Alignments in bam
format are sorted and duplicates marked with Picard
version 2.20.7. This consists of two steps:
- Sorting bams with
SortSam
with SORT_ORDER=coordinate
to specify that the input should be sorted by coordinate (used in the second step). - Marking duplicates for removal with
MarkDuplicates
.
In both steps, the flag VALIDATION_STRINGENCY=LENIENT
is used to specify a more relaxed validation stringency (relative to STRICT
).
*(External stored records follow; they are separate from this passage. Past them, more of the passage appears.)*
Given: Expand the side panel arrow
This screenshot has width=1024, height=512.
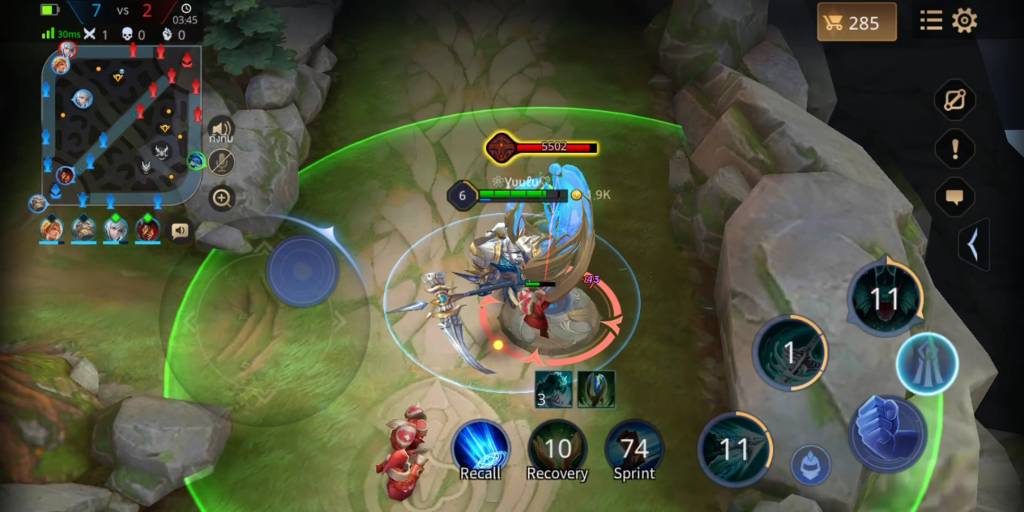Looking at the screenshot, I should (974, 245).
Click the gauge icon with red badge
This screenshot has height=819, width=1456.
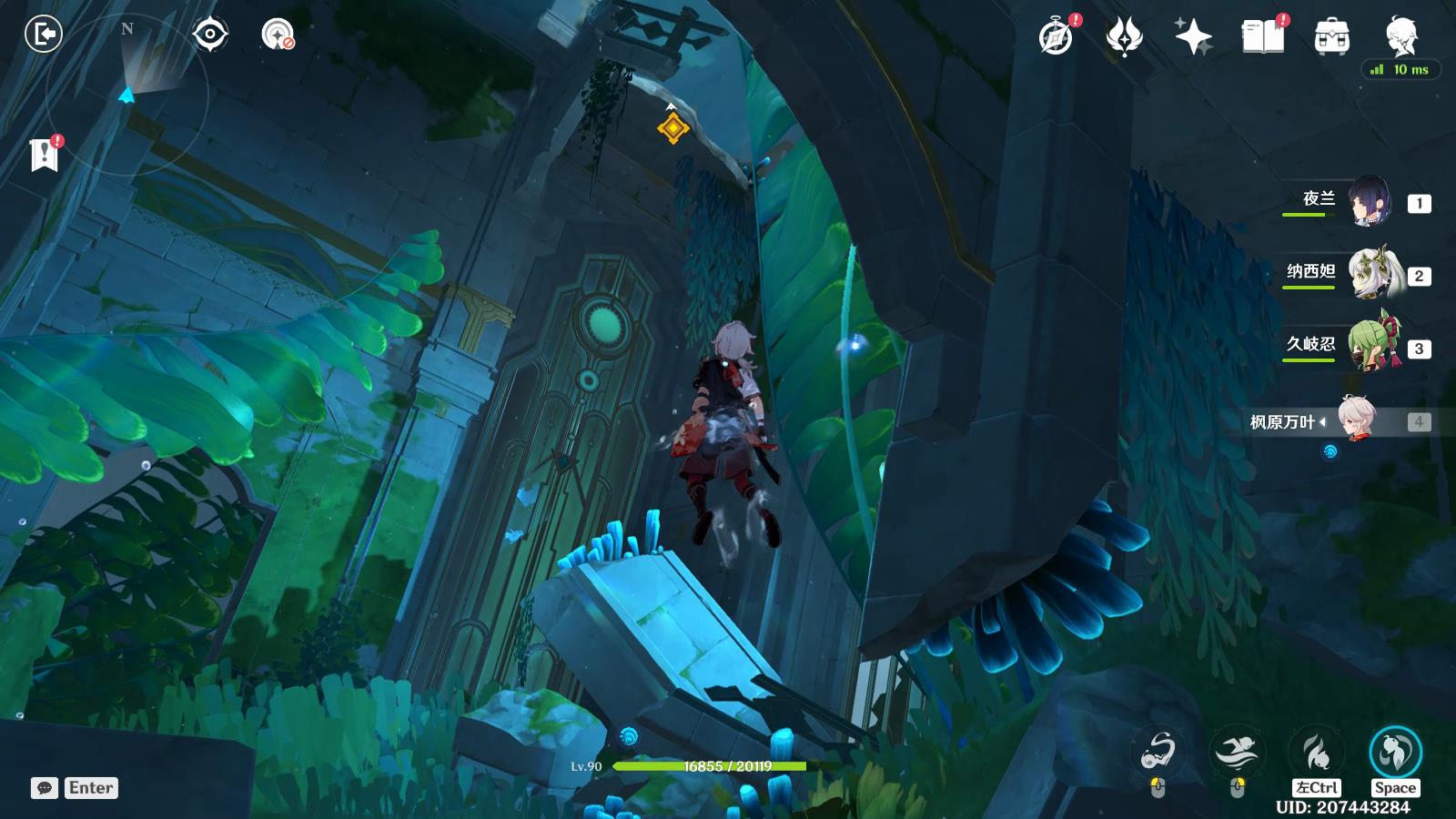pyautogui.click(x=277, y=35)
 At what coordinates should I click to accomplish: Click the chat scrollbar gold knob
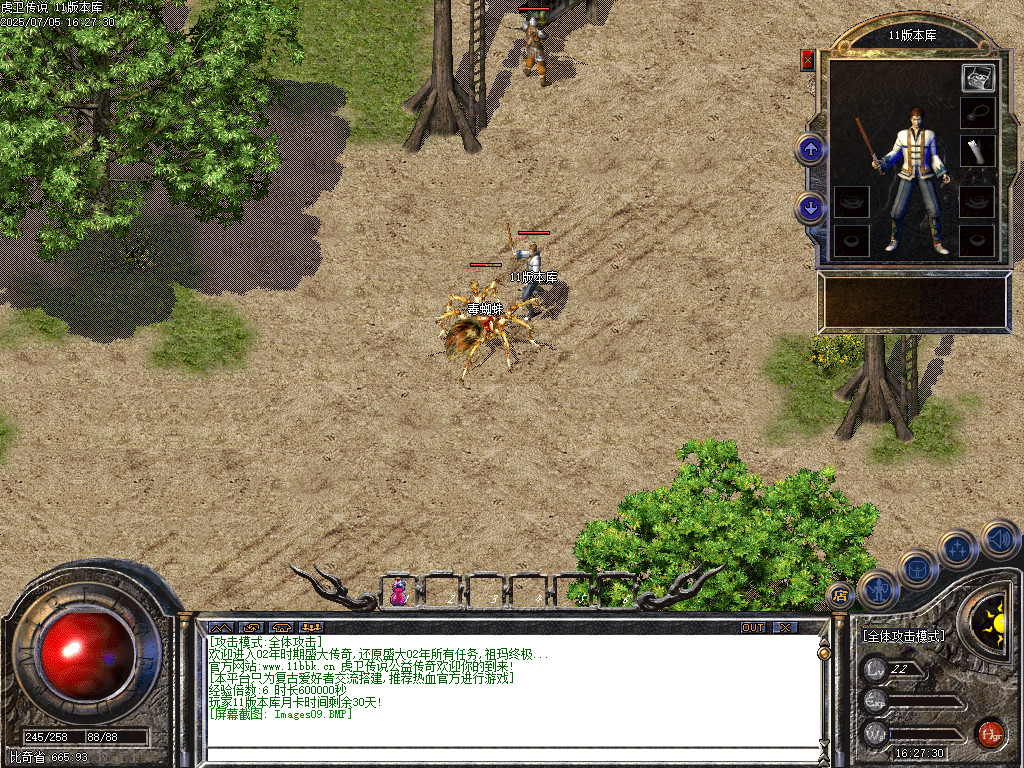coord(824,653)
Refer to the Picard documentation for further details.
Duplicates are then removed using samtools
version 1.9. Specifically, the command is:
samtools view -F 1024 -f 2 -b <input.bam>
-F 1024
omits reads marked as PCR or optical duplicates-f 2
restricts the results to reads mapped in a proper pair
The alignments are converted into bedpe
format using bedtools
version 2.29.0:
bedtools bamtobed -i <input.bam> -bedpe > <input.bedpe>
Finally, the files pass through a final set of cleaning and sorting recommended for peak calling with SEACR (see section below):
awk '$1==$4 && $1!="." && $6-$2 < 1000 {print $0}' <input.bedpe> | cut -f 1-6 | sort -k1,1 -k2,2n -k3,3n
awk '$1==$4
specifies that mates must be located on the same chromosome,$1!="."
specifies that mates cannot be null,$6-$2 < 1000
specifies that mates' matched ends cannot be more than 1000 bases apart, andcut -f 1-6
retains only the first six columns of the bam file.